AIM OF THE TASK. Could you reproduce the lines below from the one with "Image resolution: width=1024" through the one with "Task: Edit the volume value 100 on One block"? Keep both ends and add nothing.

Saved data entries
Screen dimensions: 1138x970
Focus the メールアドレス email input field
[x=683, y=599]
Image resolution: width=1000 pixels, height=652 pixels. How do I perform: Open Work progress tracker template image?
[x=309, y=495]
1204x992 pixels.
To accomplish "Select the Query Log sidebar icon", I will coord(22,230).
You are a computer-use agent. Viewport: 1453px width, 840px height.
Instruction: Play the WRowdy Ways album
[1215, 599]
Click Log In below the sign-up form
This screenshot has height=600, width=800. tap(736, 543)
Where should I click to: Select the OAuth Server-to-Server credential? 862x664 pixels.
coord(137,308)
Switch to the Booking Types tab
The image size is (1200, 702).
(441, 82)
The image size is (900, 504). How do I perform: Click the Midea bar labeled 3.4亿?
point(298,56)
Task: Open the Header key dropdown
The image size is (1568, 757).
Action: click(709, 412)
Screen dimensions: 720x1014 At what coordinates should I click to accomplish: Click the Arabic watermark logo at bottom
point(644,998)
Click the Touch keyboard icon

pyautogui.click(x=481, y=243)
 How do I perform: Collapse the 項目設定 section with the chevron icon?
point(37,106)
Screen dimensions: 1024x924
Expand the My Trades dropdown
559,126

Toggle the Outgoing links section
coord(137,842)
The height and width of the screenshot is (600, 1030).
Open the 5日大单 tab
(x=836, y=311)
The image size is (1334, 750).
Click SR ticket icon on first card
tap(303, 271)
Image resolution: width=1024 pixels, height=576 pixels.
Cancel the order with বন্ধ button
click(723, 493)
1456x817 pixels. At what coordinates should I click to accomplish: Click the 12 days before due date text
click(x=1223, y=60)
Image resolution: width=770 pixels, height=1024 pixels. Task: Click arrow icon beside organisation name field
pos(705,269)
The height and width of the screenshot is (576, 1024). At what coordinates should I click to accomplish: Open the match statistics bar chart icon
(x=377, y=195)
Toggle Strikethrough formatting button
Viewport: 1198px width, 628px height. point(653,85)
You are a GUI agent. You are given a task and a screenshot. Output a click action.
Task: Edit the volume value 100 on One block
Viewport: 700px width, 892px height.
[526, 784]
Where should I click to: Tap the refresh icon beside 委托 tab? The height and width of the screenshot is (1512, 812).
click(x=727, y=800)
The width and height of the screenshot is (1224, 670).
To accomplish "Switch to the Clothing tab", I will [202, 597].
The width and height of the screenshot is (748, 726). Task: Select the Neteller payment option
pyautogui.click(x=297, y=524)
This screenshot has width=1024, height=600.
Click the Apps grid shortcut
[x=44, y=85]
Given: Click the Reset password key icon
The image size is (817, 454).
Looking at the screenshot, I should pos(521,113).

SOLUTION TO THE EXERCISE.
Image resolution: width=1024 pixels, height=576 pixels.
Cancel the order with বন্ধ button
click(723, 493)
1456x817 pixels. At what coordinates should I click to accomplish: Click the 12 days before due date text
click(x=1223, y=60)
Image resolution: width=770 pixels, height=1024 pixels. Task: Click arrow icon beside organisation name field
pos(705,269)
The height and width of the screenshot is (576, 1024). At what coordinates should I click to accomplish: Open the match statistics bar chart icon
(x=377, y=195)
Toggle Strikethrough formatting button
Viewport: 1198px width, 628px height. point(653,85)
You are a GUI agent. You are given a task and a screenshot. Output a click action.
Task: Edit the volume value 100 on One block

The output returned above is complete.